Data shown
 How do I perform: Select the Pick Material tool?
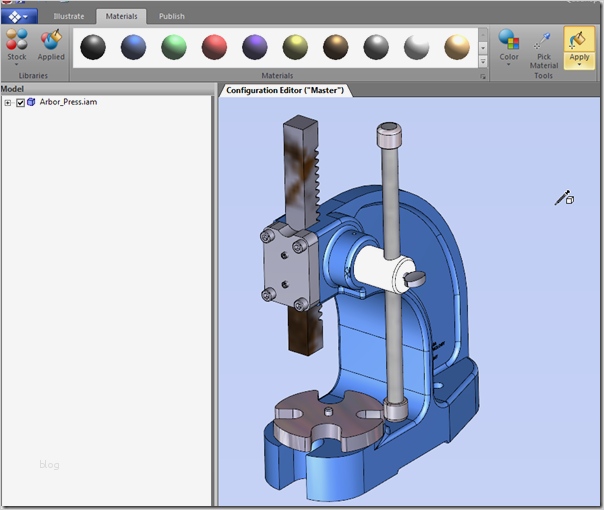pos(544,47)
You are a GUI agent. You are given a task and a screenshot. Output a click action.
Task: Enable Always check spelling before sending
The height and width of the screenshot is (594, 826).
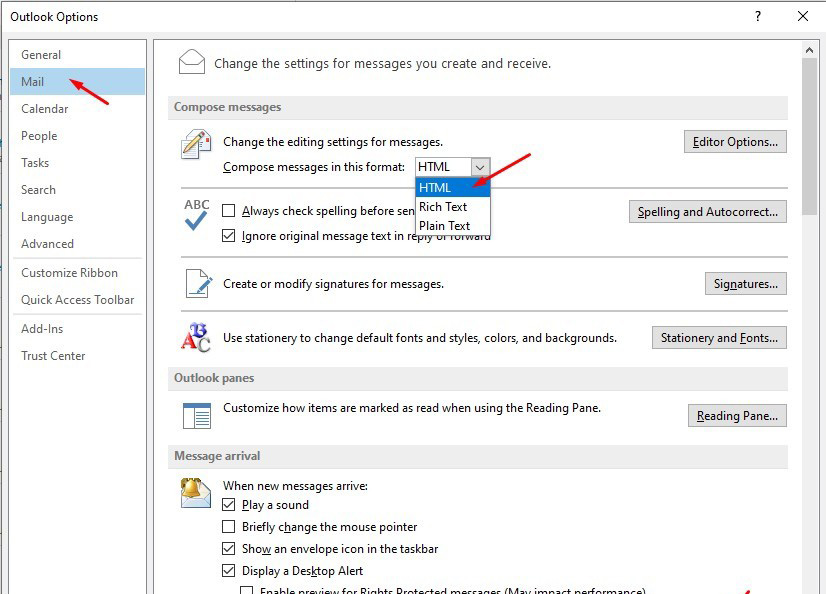coord(229,211)
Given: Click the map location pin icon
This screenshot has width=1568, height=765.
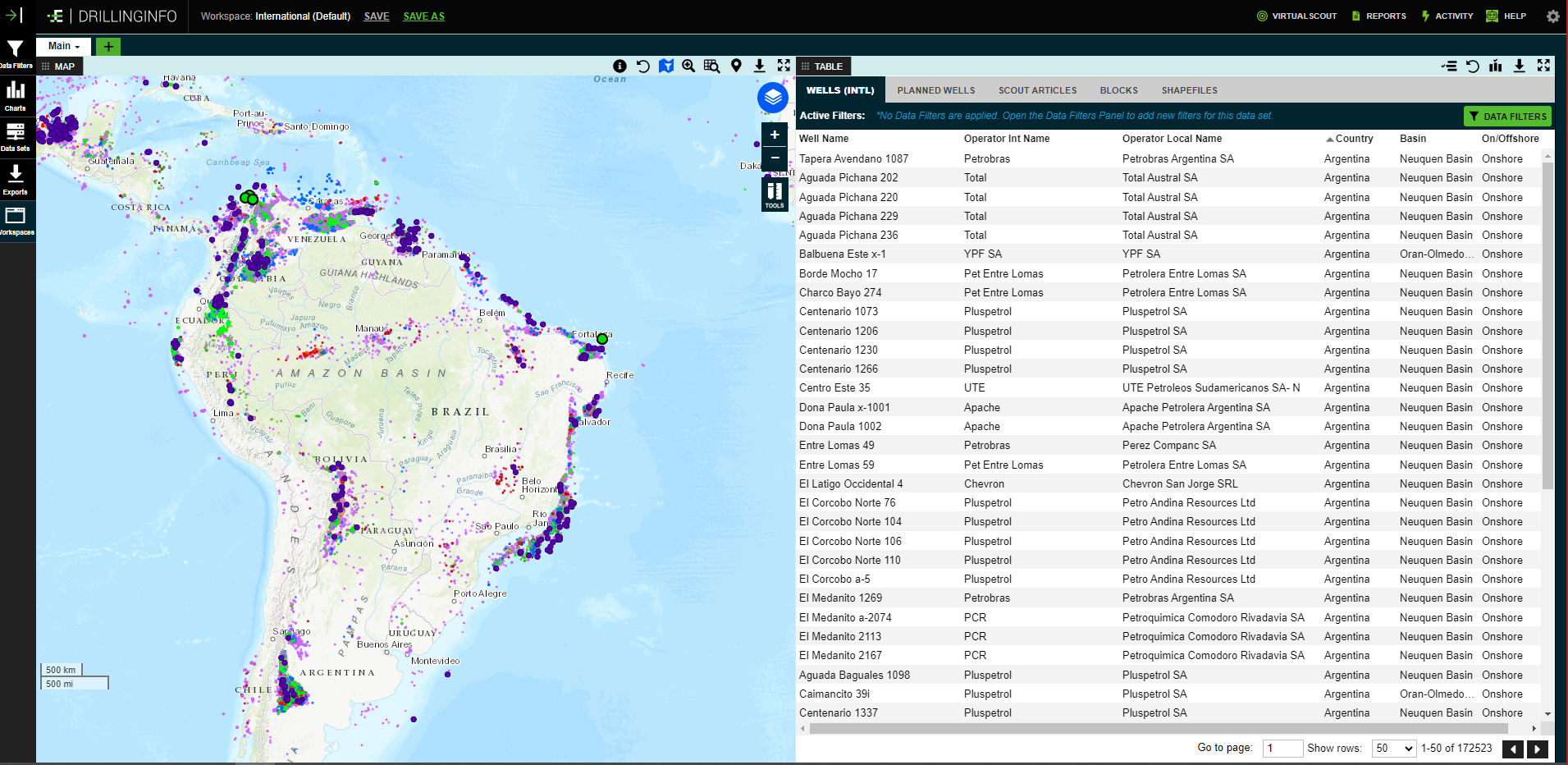Looking at the screenshot, I should click(736, 66).
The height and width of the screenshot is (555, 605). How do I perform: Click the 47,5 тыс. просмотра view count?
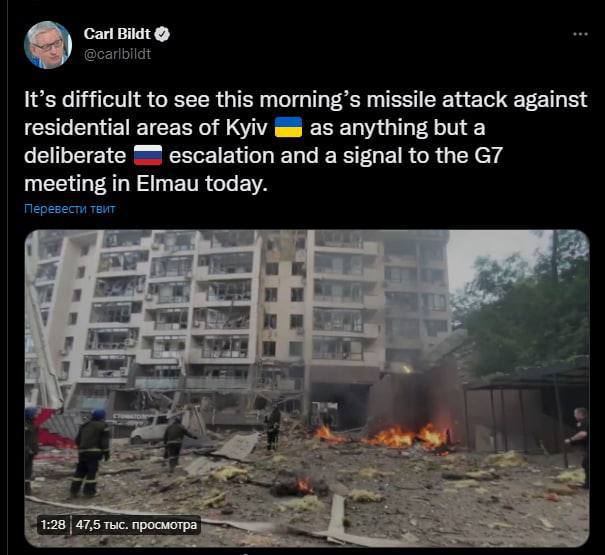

Your assignment
Set the lines down exactly as they stand, from the one containing "Given: Click the map location pin icon" through the end of the listing, omitting every picture.

Reply to the task
Given: Click the map location pin icon
This screenshot has width=1568, height=765.
Looking at the screenshot, I should click(736, 66).
The height and width of the screenshot is (555, 605). How do I perform: Click the 47,5 тыс. просмотра view count?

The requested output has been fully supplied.